Persona-wise, Owen Wilson “isn’t just Mr. Space Case, but one who really has ‘the spirit’ — his characters always seem genuinely imbued and imaginative and familiar with college philosophy basics, and there is no one else on the planet who does this sort of thing with Wilson’s particularity.
“[And] there is no other actor on the Hollywood landscape whose dialogue (large portions of which Wilson always seems to write or improvise himself) is focused so earnestly and consistently on matters of attitude and heart. Pretentious as it may sound, Wilson is an actor with a consistently alive and pulsing inner-ness. Is there any other actor who even flirts with this realm?”
The preceding is from a July 2006 piece on Wilson (called “A True Original“) that I just re-read this morning, and which seems a little more resonant today than it was during the You, Me and Dupree build-up, especially with across-the-board Darjeeling Limited screenings about to commence.
A shorter re-edited version of Richard Kelly‘s Southland Tales — i.e., shorter than the version that played and bombed at the ’06 Cannes Film Festival — will open on 11.9 via Samuel Goldwyn. L.A. Times contributor Mark Olsen has written that Kelly and producing partner Sean McKittrick “have been hard at work on revising the film nearly nonstop” since the Cannes wipeout.
The film has been trimmed “by approximately 20 minutes” and “now has about 600 visual-effects shots, of which at least 100 are completely new,”: Olsen reports. I liked portions of what I saw at Cannes 16 months ago, but I basically called it “a very long throw of a surreal wackazoid football.”
Because I’ve run at least three extended items about the Robert Rodriguez-Rose McGowan alliance — #1, #2 and #3 — that ignited during the shooting of Grindhouse, it seems permissable to link to this “Page Six” thing, which I would otherwise regard as something worth considering while standing in the checkout line at the West Hollywood Pavillions….at best, maybe.
I’m skeptical but at the same time half-persuaded that a special Harry Knowles-orchestrated “secret screening” of Paul Thomas Anderson‘s There Will Be Blood (Paramount Vantage, 12.26) will be shown soon — perhaps on Saturday, 9.22 — at Austin’s Alamo Draft House (on South Lamar) as part of Fantastic Fest (9.20 to 9.27). Two sources — one direct, one second-hand — funnelled the info. Paramount Vantage reps denied or poured water on the story. Draft House honcho and festival organizer Tim League didn’t return calls.

:: Data ::
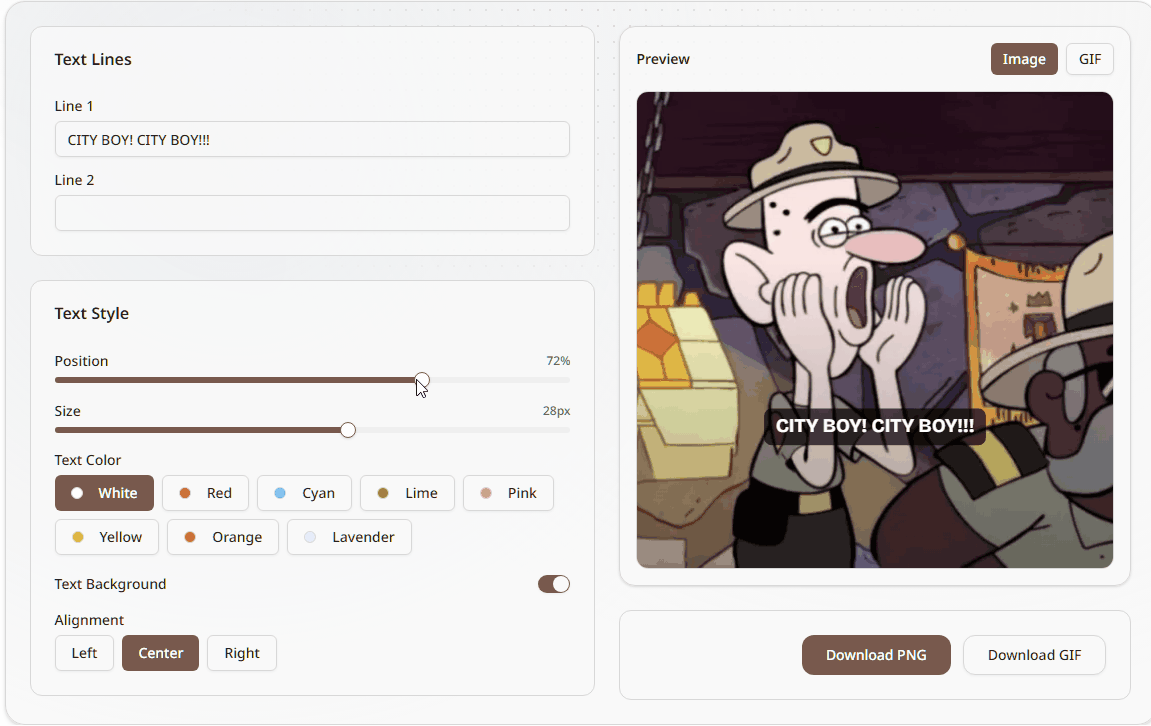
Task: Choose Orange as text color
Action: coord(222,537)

==

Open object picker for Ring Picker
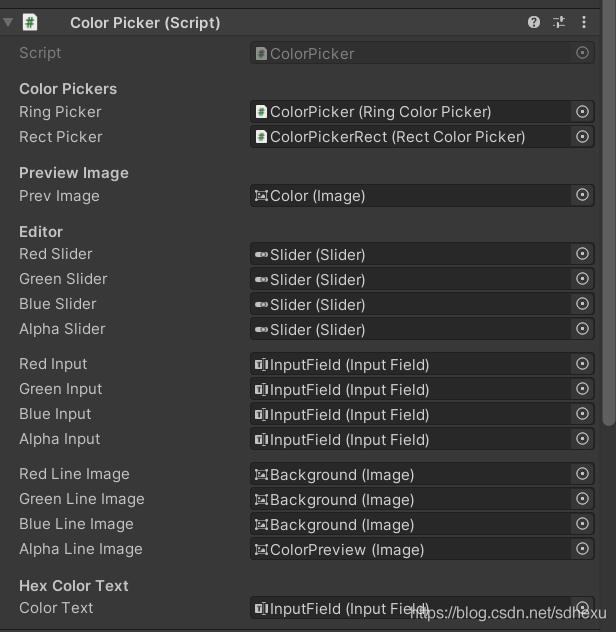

:: Requirement 1 ::
Summarize the film-news passage in two sentences.
:: Requirement 2 ::
According to the film-news passage, about how many visual-effects shots does the shortened Southland Tales now contain?
:: Requirement 3 ::
Reproduce the film-news passage from "The preceding is" to "the Cannes wipeout.".
Rely solely on the film-news passage when responding, not on the listing.

:: Written response 1 ::
The writer quotes an earlier piece praising Owen Wilson as an actor whose dialogue focuses earnestly on matters of attitude and heart. The writer also reports that a re-edited Southland Tales, trimmed by about 20 minutes since its Cannes failure, will open on 11.9 via Samuel Goldwyn, links to a "Page Six" item on the Robert Rodriguez–Rose McGowan alliance, and relays a rumored secret screening of There Will Be Blood at Austin's Alamo Draft House during Fantastic Fest.

:: Written response 2 ::
About 600, of which at least 100 are completely new.

:: Written response 3 ::
The preceding is from a July 2006 piece on Wilson (called “A True Original“) that I just re-read this morning, and which seems a little more resonant today than it was during the You, Me and Dupree build-up, especially with across-the-board Darjeeling Limited screenings about to commence.
A shorter re-edited version of Richard Kelly‘s Southland Tales — i.e., shorter than the version that played and bombed at the ’06 Cannes Film Festival — will open on 11.9 via Samuel Goldwyn. L.A. Times contributor Mark Olsen has written that Kelly and producing partner Sean McKittrick “have been hard at work on revising the film nearly nonstop” since the Cannes wipeout.